I just finished rewatching Paul Verhoeven's "Starship Troopers." Taken on its surface merits, it's not a great movie, but on the other hand Verhoeven's whole point is to not-too-subtly deconstruct Heinlein's ideology. Included are arguments--the vulgar kind--over whether or not "bugs" can be intelligent, including a TV pundit declaring, "I find the suggestion of bug intelligence to be offensive!" Although the movie is from the 1990's, it's amazing how it comments on our current administration and their justification for war in Iraq--and their dismissal of opposition viewpoints.
For a literary deconstruction, read Joe Haldeman's "The Forever War," which also dismantle's Heinlein's novel.
PS -- Although, thinking about it, and I think this is what SC was getting to (I can be slow sometimes), there is the interesting question: what will happen if and when we routinely have "fake" consciousnesses all around us?
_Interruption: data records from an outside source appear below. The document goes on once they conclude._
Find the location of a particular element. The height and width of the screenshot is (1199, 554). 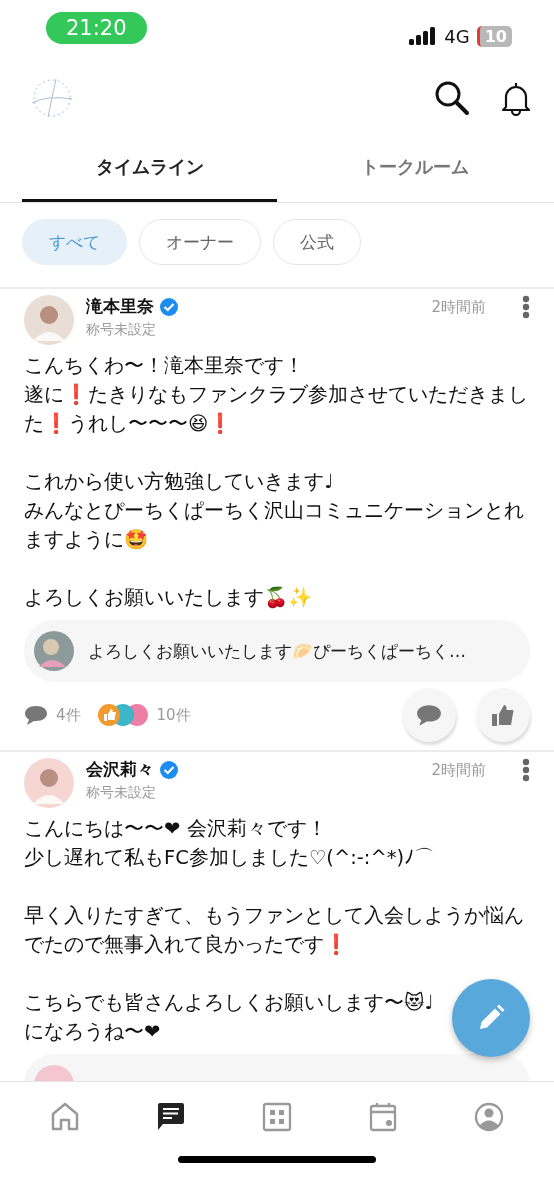

battery-level: 10 is located at coordinates (494, 36).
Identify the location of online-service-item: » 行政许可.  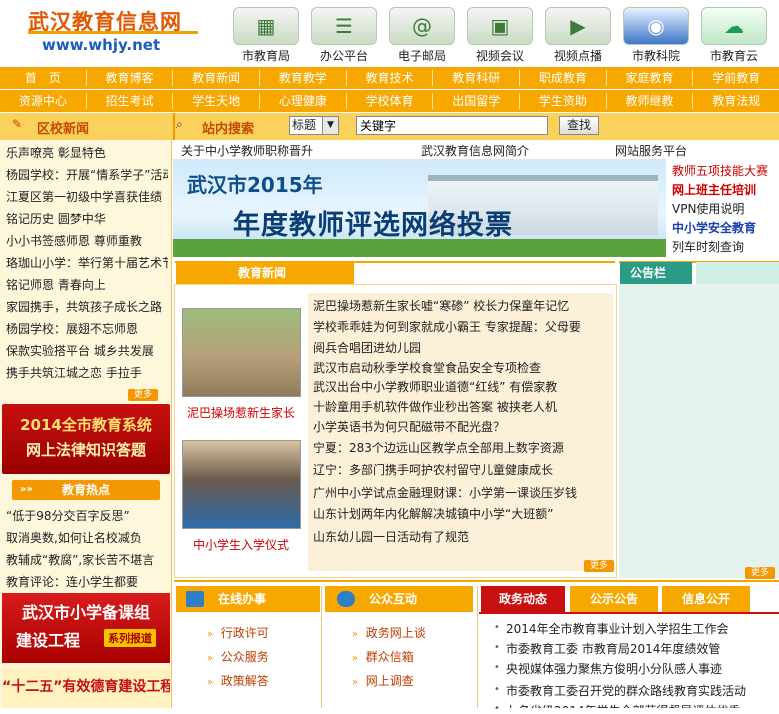
(238, 632).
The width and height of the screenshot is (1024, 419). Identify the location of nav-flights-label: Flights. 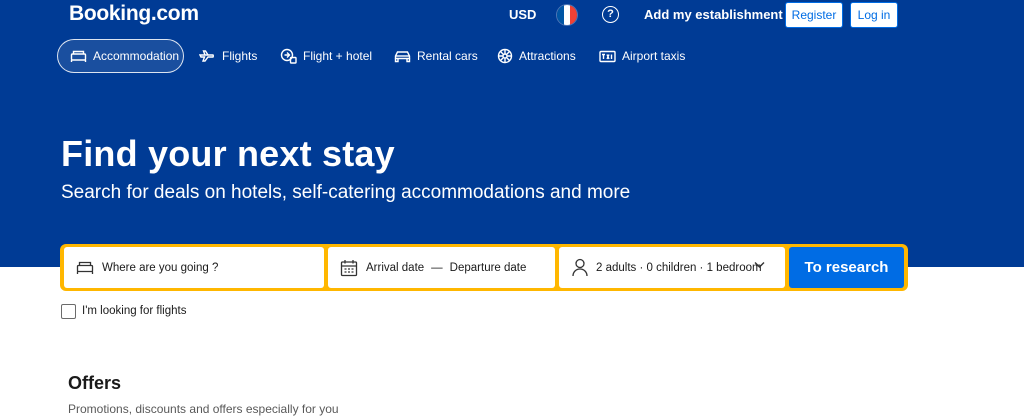
(240, 56).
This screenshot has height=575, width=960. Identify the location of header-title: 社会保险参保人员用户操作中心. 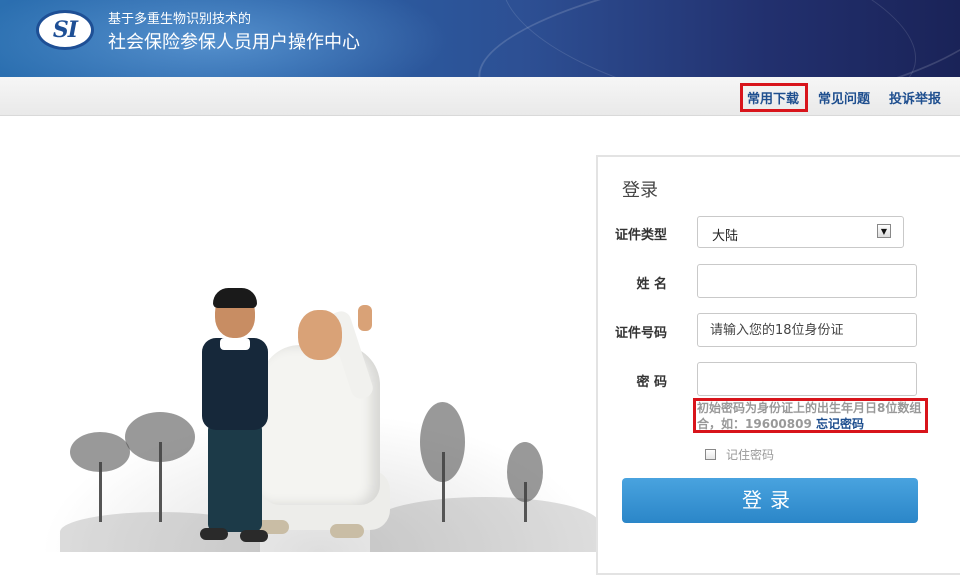
(234, 42).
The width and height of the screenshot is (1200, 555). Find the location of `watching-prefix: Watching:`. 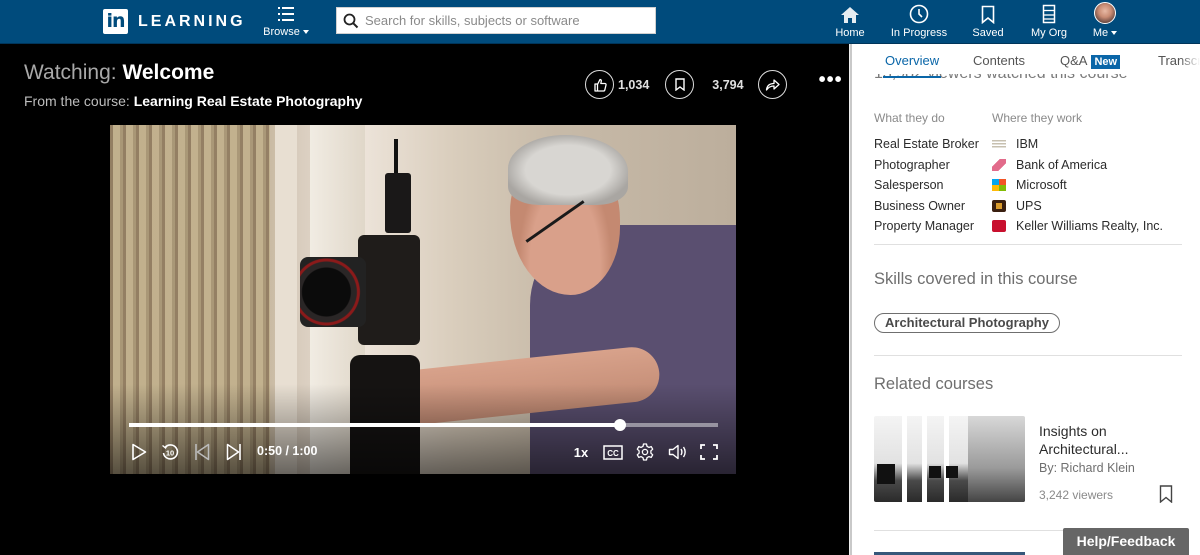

I mean, when Windows and our computer games (as SC suggested) and so on do a more thorough case of faking consciousness. By fake I mean the kind of tricks seen in some of the oldest programs and the contest SC alluded to--algorithms that pick up on verbal clues and respond to them, but not having any internal life. Although computer scientists would not imaging these are real conscious programs, what will it do in the popular imagination? Will it lead to a kind of popular pantheism, where people tend to believe that everything is conscious? It may not even be malicious, as SC worries, but it could distort the general view of the universe.
At the very least--a good germ of an idea for an SF story. Thanks, SC!